Meditation Techniques For Beginners
Meditation consists of several styles and techniques. Here are two easy methods for beginners. Grounding: Sit comfortably on a chair with your feet flat on the ground, place palms on your lap and close eyes. Focus on a particular point, inhale and as you exhale mentally let go of anything that is causing stress. Benson's Technique: This involves the repetition of a word or phrase tagged with passively disregarding thoughts that come to you during the process.
Meditation is simply the practice of neutrally attempting to focus your attention on one object (physical or mental) or on a verbal phrase (for example, “Peace”) for a period of time. There are many styles of meditation to choose from, we will discuss two basic ones that are easy to learn for beginners:
One basic component in learning meditation, that can be used alone or in addition to other meditation techniques is a technique called grounding. Begin by sitting comfortably in a chair with your feet flat on the ground, relaxed but not slumped over and your hands resting on your lap with your eyes closed.
Bring your awareness to the base of the spine. Imagine that you are sitting outside in a natural setting on a large comfortable tree stump and that the trees roots reach all the way down to the center of the earth, connecting you with the earth and you feel a part of and connected to this tree, rooted to the earth. As you exhale, imagine that this releases any tension down the roots of the tree and that it also allows you to release anything you want to let go of, any thoughts, any stress, etc. As you inhale, image that the warm, golden sun is above your head, filling you up with a sense of further relaxation. You can practice this for a minute or for however long you feel inclined.
2. Benson’s Technique – The Relaxation Response
Herbert Benson, M.D. of the Mind/Body Medical Institute developed this technique in the late 1960’s, while working at Harvard Medical School.
The relaxation response is a physical state of deep rest that changes the physical and emotional responses to stress, i.e. it causes a decrease in heart rate, blood pressure, and muscle tension. He posits that if practiced regularly, it can have lasting effects when encountering stress throughout the day and can improve health.
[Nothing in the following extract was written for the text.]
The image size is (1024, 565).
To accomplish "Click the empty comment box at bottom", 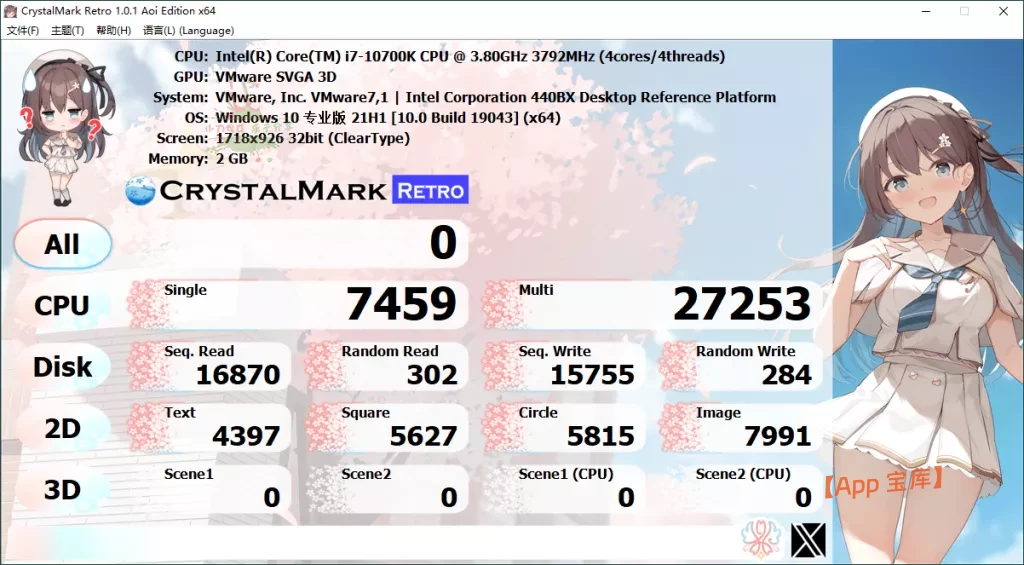I will coord(380,541).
Furthermore, he states that elicitation of the relaxation response is not difficult. There are two essential steps to eliciting the relaxation response that I’ve summarized here for beginning meditation:
a. Repetition of a word, sound, phrase, prayer, or muscular activity. Pick a focus word, short phrase, or prayer that is firmly rooted in your belief system. Dr. Benson gives the following examples: “one”, “peace”, “The Lord is my shepherd”, “Hail Mary full of grace” or “shalom”.
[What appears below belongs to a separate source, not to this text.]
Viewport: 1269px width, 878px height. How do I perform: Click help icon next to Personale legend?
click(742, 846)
Be sure to sit comfortably and close your eyes. Breathe slowly and naturally and as you do, say your focus word, sound, phrase or prayer silently to yourself as you exhale and allow your muscles to relax.
b. Passively disregard every day thoughts that inevitably come to mind and then return to your repetition. Don’t worry about how you are doing. When other thoughts come to mind, simply say to yourself to let those go and then return to your repetition.
You can continue for approximately 10 to 20 minutes. Then, continue sitting quietly for a minute or so, and open your eyes slowly, while allowing other thoughts to return.
The relaxation response can be brought forth through many other techniques in addition to the method above. There are several other forms of meditation, such as mindfulness, to choose from as well. Each person can choose a technique with which they feel most comfortable for beginning meditation.
Disclaimer: The content is purely informative and educational in nature and should not be construed as medical advice. Please use the content only in consultation with an appropriate certified medical or healthcare professional.